Notes

Music Physics



Some physics

Since sound is the medium of music, most of the physics of music is the physics of sound. Here's a little bit of music-related physics.


Vibration

Vibration is the source of all sound. Vibrating objects push against the air (or other medium- you can substitute water, jello, or whatever) around them, creating little zones of compressed air (or water, or jello). The zone of compressed air pushes against the air around it, which pushes against the air around that, and so on. Between compression pulses the air "springs" out past the pressure where it began, creating a zone of less pressure, or rarefaction. You end up with zones of compression and rarefaction that travel outward from the sound source, one after another at a rate equal to the rate of that source's vibration. These, friends, are sound waves.


Sound waves

It's important to remember that sound waves are compression waves. You can imitate a compression wave by stretching out a slinky (you do have a slinky, don't you?) and flicking your finger against a coil at the end. Sound waves are not like the waves on the ocean or the waves you get by waving a stretched-out rope.


Frequency and pitch

Sound waves have a frequency, which is the number of compression pulses that go past a fixed point in a given amount of time. The frequency of audible sound is measured in hertz, or cycles per second. Sound waves have a wavelength, which is the physical distance between compression pulses. The wavelength is inversely proportional to the frequency. Sound waves also have an amplitude, which is the amount of air (yes, water or jello) that gets moved with each pulse of pressure. Without going far into the physiology of it, you hear sounds when the pulses of compressed air of sound waves excite your eardrum, which excites your inner ear, which sends signals to your brain, which makes you dance, dance, dance! In general, you perceive the frequency of the wave as a particular pitch (see the pitch discussion, above). You perceive the amplitude of the wave as loudness.


Resonance

Take a tuning fork (you do have a tuning fork, don't you?) and whack it on your knee. What do you hear? Unless you hold the tuning fork right next to your ear, you won't hear much of anything. This is because a small tuning fork can't push very much air around. Now take the same tuning fork, whack it on your knee again, and touch the non-forked end to a tabletop or other handy wooden surface. The sound should be a lot louder. This is because the vibrating tuning fork causes the tabletop to vibrate.
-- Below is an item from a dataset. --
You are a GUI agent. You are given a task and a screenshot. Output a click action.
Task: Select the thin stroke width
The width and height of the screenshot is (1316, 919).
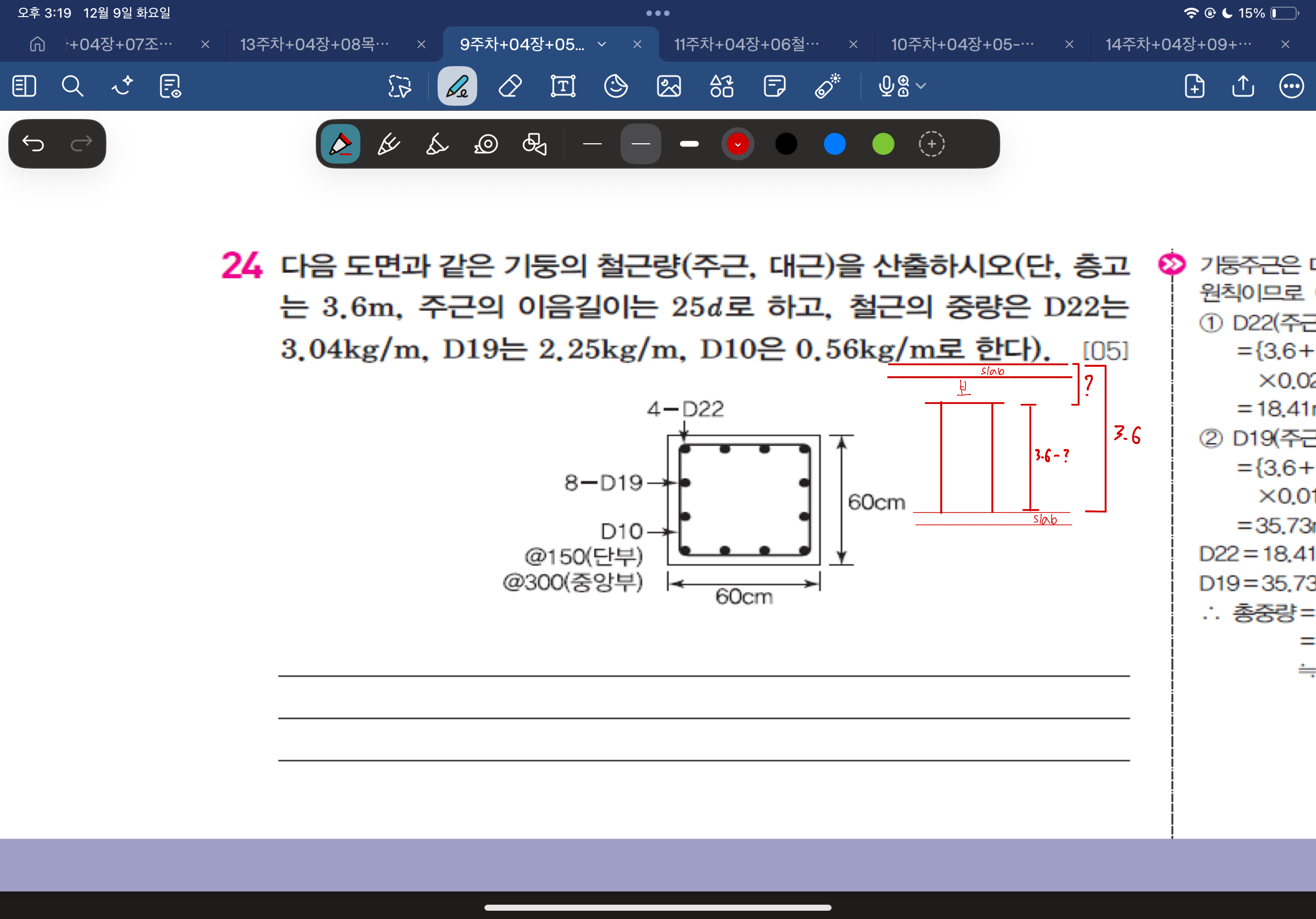(591, 144)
The tabletop can push much more air around than the fork alone. If you touched the end of the tuning fork to a hollow box or, say, the body of a guitar, the sound would be even louder. This is because the vibrations get transferred to the air inside the box, which vibrates as well. If the dimensions of the inside of the box are a multiple of the wavelength of the sound, some of the sound waves will reinforce each other for even more volume. If a vibration or sound wave can excite another object into vibrating, the second object is said to resonate. This phenomenon is called resonance.


Overtones

The vibrating and resonating parts of musical instruments (and almost everything else that makes sounds) don't produce sound waves of just one frequency. This is because the vibrating body (e.g. string or air column) does not just vibrate as a whole; smaller sections vibrate as well. In the case of musical instruments, these additional frequencies are usually even multiples of the vibration frequency of the whole string, air column, bar, etc. For example, suppose you squeeze your accordion (the most sublime of all musical instruments) and press the key that lets the air out past a reed which, due to certain physical properties, vibrates 440 times per second. The vibrating reed will generate sound waves with a frequency of 440 Hz. (cycles per second), which happens to correspond to the A above Middle C. Because of other physical properties of the reed and the accordion, the instrument will also generate waves with a frequency of 880 Hz. (2 x 440), 1,320 Hz (3 x 440), 1,760 Hz. (4 x 440), etc. These extra frequencies are called overtones. Amazingly enough, when the overtones are close to even multiples of the fundamental frequency, our brains interpret the whole conglomeration of frequencies as a single pitch. Different instruments differ in the relative strengths of the various overtones, and that is what gives the instruments different timbres. This is also what makes your voice sound different from someone else's, even when you sing the exact same pitch. In the case of cymbals, gongs, snare drums, and the other indefinite-pitch percussion instruments, there are so many frequencies and overtones all at the same time that our brains don't pick out a definite pitch. You might notice, though, that the sound of a drum or woodblock can still be "higher" or "lower" than the sound of another.